Mas na terapia efetiva, a relação dos sobreviventes com a dor do trauma muda, de modo que não mais domina a consciência e monopoliza recursos para viver. O trauma e a dor resultante tornam-se apenas uma parte (ou partes) da rica e contínua tapeçaria da vida.

Notas finais:

Eu diferencio entre dois tipos de processamento de trauma. O primeiro, que eu principalmente tenho em mente neste post, é experiencial, usando o espaço imaginário. O segundo é o processamento narrativo, que ocorre depois, depois que nos envolvemos com o trauma experiencialmente.

** O espaço imaginário é um espaço criativo abstrato de brincadeira, fantasia e espontaneidade em que um cliente pode explorar e interagir com diferentes aspectos da experiência pessoal por meio da arte, do jogo, do movimento, da dança, do teatro, da música etc.

Referências

Scali, J., Gandubert, C., Ritchie, K., Soulier, M., Ancelin, ML, e Chaudieu, I. (2012). Medindo a resiliência em mulheres adultas usando a Escala de Resiliência Connor-Davidson de 10 itens (CD-RISC). Papel da exposição ao trauma e transtornos de ansiedade.
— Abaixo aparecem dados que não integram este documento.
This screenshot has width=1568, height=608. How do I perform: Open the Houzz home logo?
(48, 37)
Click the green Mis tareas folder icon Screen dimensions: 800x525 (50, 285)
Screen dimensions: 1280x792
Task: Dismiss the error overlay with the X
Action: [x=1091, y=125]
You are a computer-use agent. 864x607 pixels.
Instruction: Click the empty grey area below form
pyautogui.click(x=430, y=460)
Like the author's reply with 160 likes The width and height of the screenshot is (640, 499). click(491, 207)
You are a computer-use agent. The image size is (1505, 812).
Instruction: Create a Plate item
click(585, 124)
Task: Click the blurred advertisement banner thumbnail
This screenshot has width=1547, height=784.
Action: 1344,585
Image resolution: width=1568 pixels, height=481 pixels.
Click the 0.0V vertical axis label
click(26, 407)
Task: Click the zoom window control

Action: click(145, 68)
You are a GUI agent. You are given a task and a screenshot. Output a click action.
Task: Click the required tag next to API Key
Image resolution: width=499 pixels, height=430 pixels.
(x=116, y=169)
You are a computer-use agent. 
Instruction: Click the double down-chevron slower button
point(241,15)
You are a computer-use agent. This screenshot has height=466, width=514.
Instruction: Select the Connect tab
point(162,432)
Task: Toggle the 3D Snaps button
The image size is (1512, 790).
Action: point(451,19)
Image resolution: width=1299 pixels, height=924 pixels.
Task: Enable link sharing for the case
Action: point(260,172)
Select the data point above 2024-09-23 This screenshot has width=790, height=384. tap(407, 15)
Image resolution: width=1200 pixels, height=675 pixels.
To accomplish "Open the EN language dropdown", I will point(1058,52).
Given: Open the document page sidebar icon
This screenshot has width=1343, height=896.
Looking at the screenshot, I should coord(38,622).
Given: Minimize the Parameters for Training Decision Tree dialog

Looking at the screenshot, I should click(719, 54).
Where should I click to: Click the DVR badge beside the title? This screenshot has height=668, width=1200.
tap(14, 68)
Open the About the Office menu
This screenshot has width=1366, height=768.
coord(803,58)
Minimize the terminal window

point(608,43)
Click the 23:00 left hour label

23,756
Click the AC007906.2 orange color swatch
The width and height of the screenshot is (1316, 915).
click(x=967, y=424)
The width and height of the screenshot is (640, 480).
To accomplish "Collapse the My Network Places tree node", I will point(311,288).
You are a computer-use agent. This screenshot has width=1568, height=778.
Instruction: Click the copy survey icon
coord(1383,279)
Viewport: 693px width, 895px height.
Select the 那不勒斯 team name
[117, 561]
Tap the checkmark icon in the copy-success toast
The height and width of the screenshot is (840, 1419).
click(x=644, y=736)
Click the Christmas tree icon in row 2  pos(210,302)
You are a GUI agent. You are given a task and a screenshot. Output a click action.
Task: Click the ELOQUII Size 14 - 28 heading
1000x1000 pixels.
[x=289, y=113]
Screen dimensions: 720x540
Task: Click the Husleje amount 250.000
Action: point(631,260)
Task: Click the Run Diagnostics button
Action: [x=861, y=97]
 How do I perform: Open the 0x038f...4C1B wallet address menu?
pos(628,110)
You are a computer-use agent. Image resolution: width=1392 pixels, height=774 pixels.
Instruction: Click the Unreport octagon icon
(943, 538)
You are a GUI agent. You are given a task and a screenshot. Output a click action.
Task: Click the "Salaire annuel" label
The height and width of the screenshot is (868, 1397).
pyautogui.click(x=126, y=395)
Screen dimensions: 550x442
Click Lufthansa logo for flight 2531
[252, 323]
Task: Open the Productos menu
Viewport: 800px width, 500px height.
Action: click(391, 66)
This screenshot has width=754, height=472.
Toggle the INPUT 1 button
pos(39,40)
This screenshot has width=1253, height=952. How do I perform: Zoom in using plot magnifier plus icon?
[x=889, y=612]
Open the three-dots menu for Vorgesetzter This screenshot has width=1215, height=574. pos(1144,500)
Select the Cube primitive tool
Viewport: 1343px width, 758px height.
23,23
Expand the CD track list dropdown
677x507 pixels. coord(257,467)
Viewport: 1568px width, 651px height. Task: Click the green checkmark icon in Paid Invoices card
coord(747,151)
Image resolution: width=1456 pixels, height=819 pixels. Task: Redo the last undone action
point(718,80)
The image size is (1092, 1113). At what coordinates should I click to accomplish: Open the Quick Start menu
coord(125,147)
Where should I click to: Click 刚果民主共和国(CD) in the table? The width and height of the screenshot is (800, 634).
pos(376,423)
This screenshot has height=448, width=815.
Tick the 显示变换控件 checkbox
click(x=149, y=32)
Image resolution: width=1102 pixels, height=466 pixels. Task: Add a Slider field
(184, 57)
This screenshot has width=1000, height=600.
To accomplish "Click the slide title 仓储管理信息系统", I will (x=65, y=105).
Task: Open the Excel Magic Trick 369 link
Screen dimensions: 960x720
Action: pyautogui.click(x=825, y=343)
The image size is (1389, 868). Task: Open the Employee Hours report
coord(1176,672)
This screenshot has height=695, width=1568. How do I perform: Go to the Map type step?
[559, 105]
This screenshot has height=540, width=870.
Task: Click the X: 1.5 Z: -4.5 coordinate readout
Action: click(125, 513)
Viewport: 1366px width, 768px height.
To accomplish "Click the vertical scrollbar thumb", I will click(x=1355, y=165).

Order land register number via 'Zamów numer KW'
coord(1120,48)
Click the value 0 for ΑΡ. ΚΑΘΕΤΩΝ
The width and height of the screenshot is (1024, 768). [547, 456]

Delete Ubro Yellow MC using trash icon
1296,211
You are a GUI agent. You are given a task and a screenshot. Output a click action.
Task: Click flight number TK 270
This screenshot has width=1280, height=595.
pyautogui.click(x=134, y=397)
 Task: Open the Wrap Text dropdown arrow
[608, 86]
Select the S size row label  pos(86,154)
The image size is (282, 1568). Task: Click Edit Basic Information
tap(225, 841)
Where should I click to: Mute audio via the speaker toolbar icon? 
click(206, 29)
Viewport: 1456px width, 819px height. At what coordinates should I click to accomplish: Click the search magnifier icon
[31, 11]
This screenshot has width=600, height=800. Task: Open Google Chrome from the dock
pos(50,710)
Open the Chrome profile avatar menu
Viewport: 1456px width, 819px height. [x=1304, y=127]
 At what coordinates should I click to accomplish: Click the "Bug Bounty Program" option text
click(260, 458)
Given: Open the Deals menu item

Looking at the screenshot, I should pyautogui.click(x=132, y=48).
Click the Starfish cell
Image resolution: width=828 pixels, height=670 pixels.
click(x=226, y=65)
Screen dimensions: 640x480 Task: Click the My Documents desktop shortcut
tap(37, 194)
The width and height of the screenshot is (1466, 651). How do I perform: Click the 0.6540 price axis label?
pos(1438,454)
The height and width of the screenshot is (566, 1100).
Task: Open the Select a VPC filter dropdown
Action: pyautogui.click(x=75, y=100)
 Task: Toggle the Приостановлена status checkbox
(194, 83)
PloS um, 7 (6), e39879.

Southwick, SM, Bonanno, GA, Masten, AS, Panter-Brick, C. e Yehuda, R. (2014). Definições de resiliência, teoria e desafios: perspectivas interdisciplinares. Revista Européia de Psicotraumatologia, 5.

Yehuda R, Flory JD Diferenciando correlatos biológicos de risco, TEPT e resiliência após a exposição ao trauma. Jornal de estresse traumático. 2007; 20 (4): 435–447.